_Short problem_
Collect every line of the listing below that contains the string "height", and copy each one in full. Treat case as significant.

Entries on finding words and elements:
══════

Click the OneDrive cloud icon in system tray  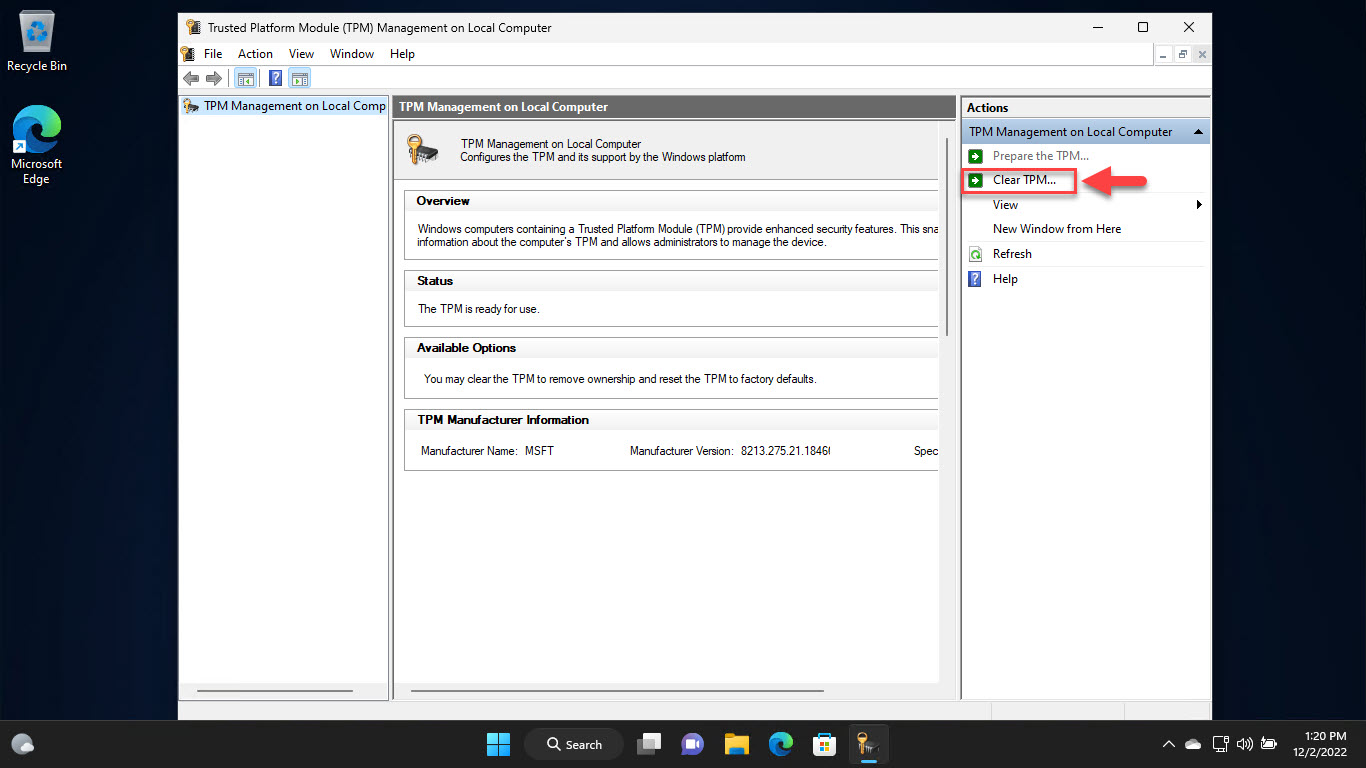[x=1192, y=744]
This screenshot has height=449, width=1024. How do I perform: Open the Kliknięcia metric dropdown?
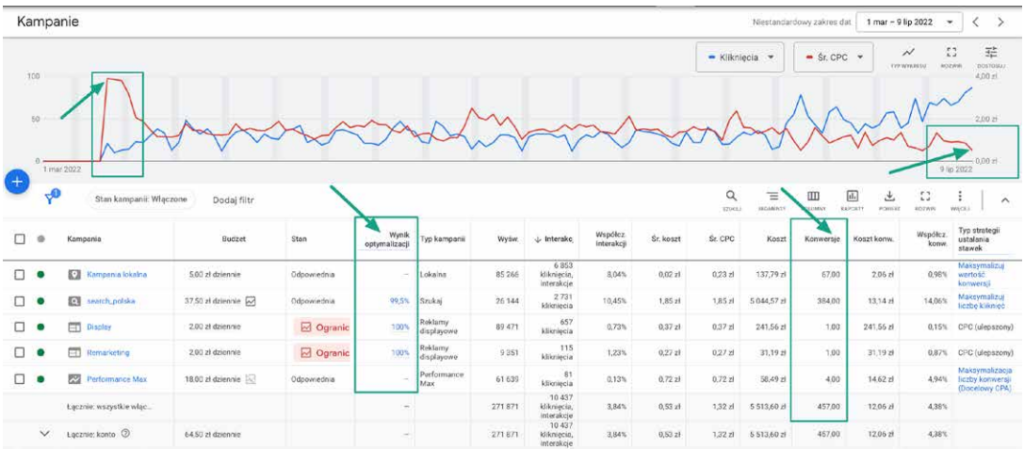click(740, 58)
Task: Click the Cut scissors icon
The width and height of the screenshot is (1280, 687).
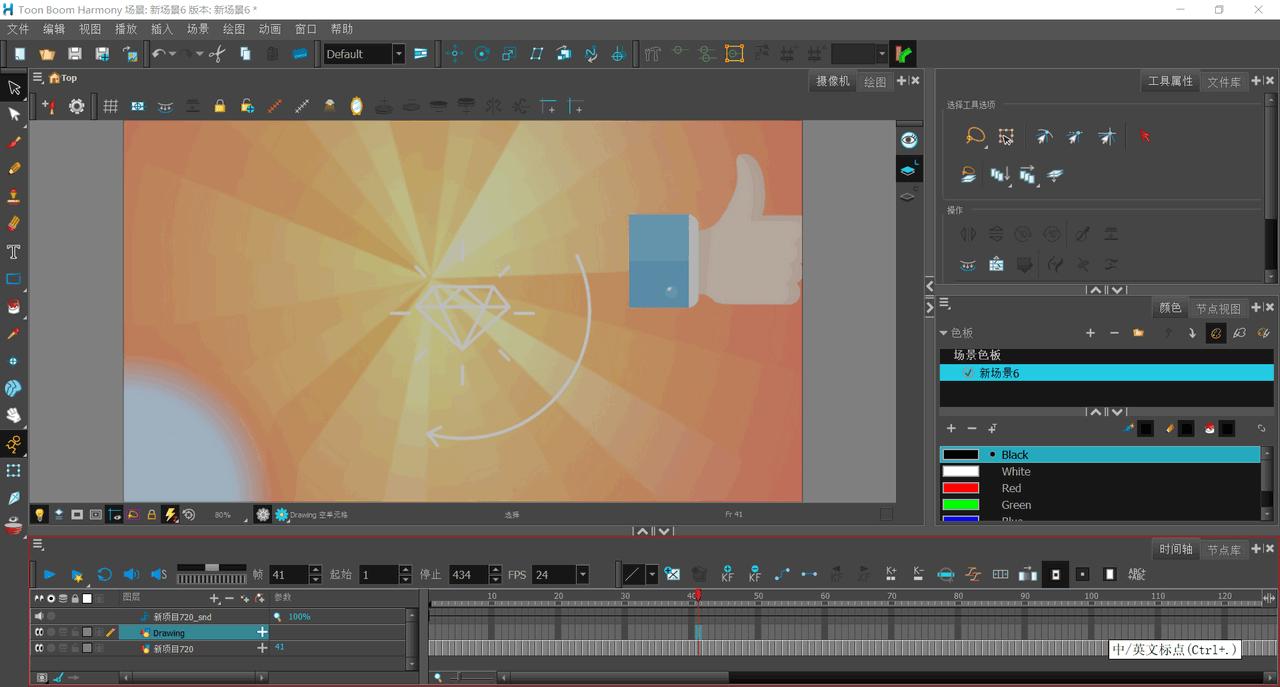Action: 217,54
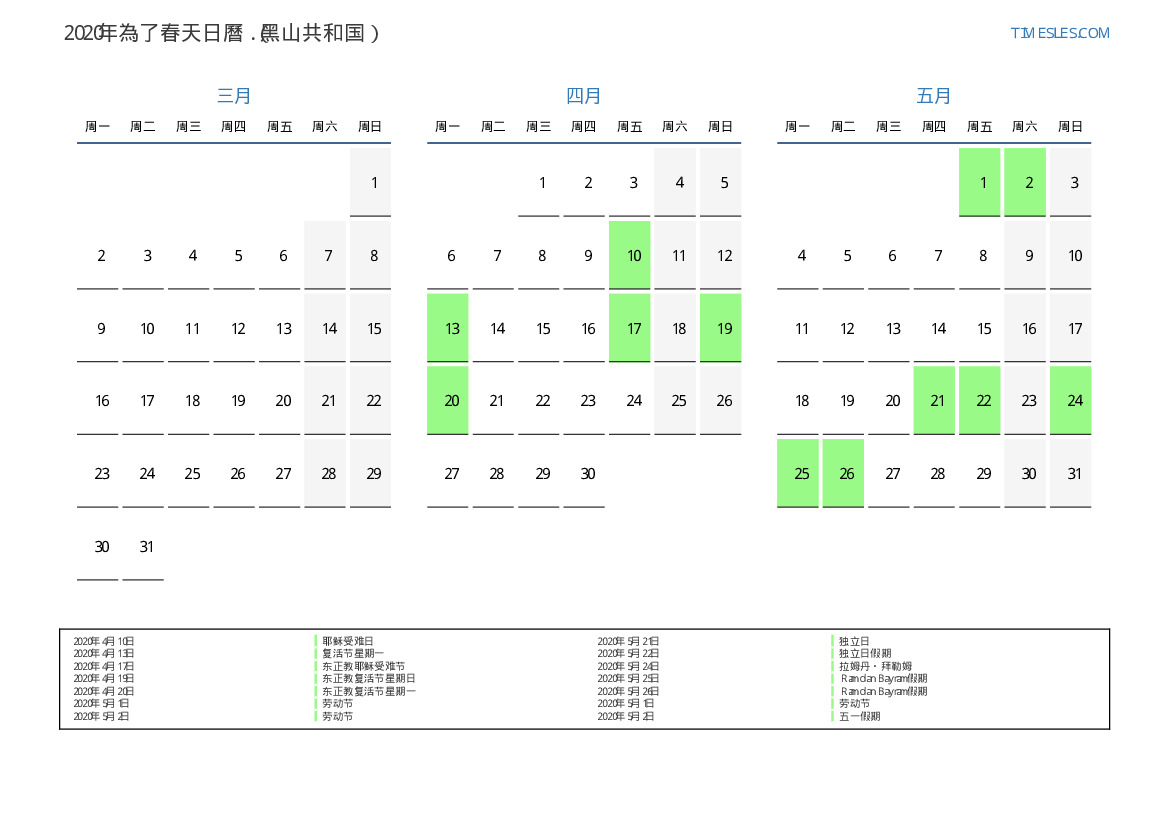
Task: Choose May 24 highlighted date
Action: 1071,400

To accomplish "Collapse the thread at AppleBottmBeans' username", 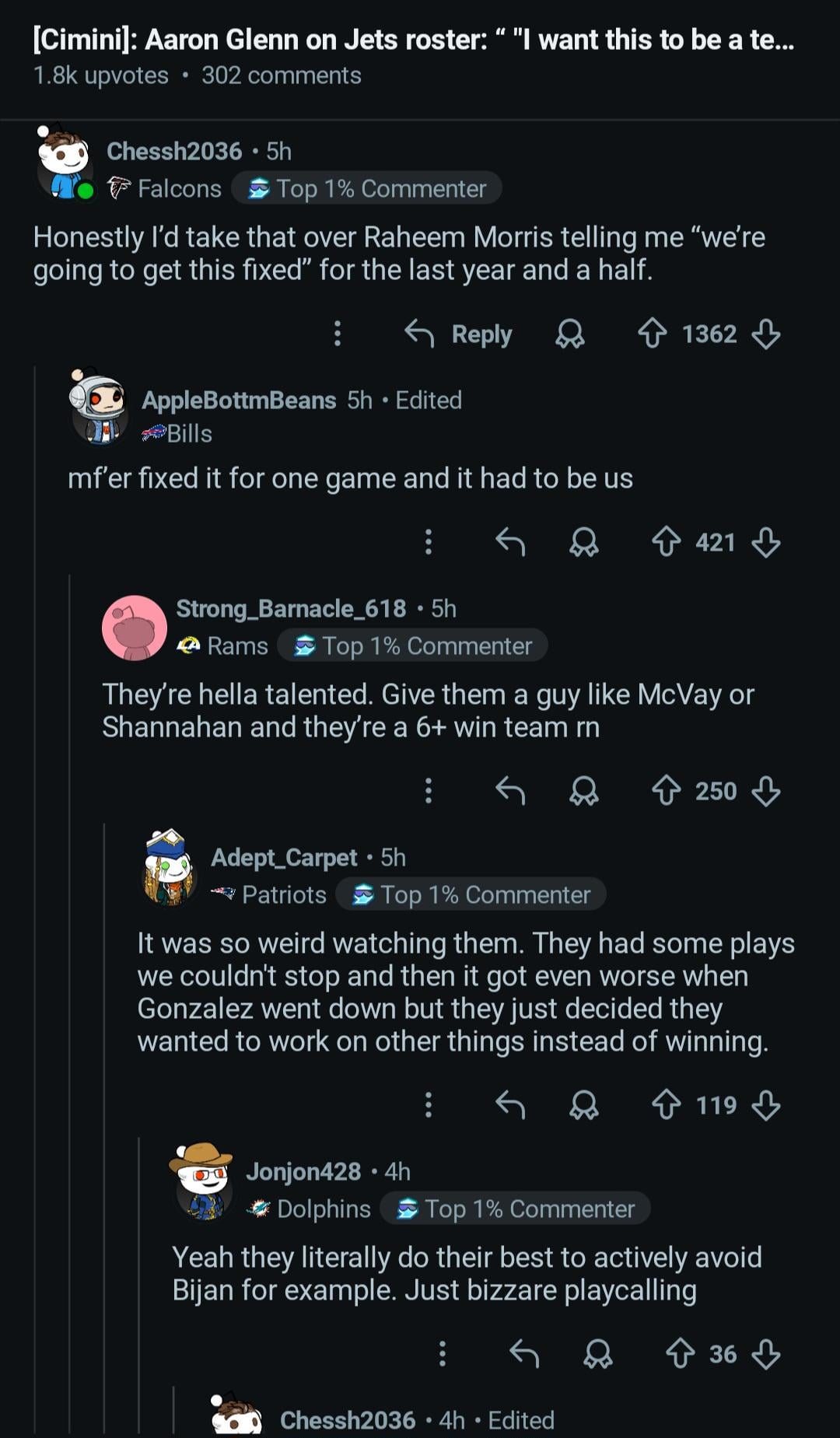I will click(239, 400).
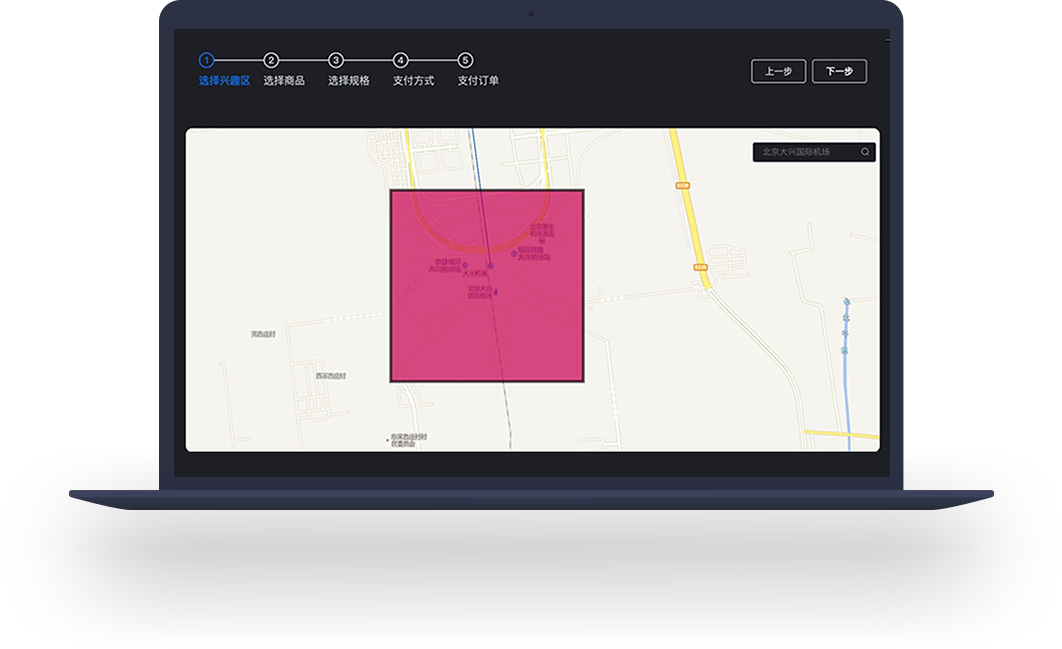Switch to the 选择商品 step

284,81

══════

_Result of the exercise_
This screenshot has height=449, width=1024. How do I perform: Open the Kliknięcia metric dropdown?
The width and height of the screenshot is (1280, 687).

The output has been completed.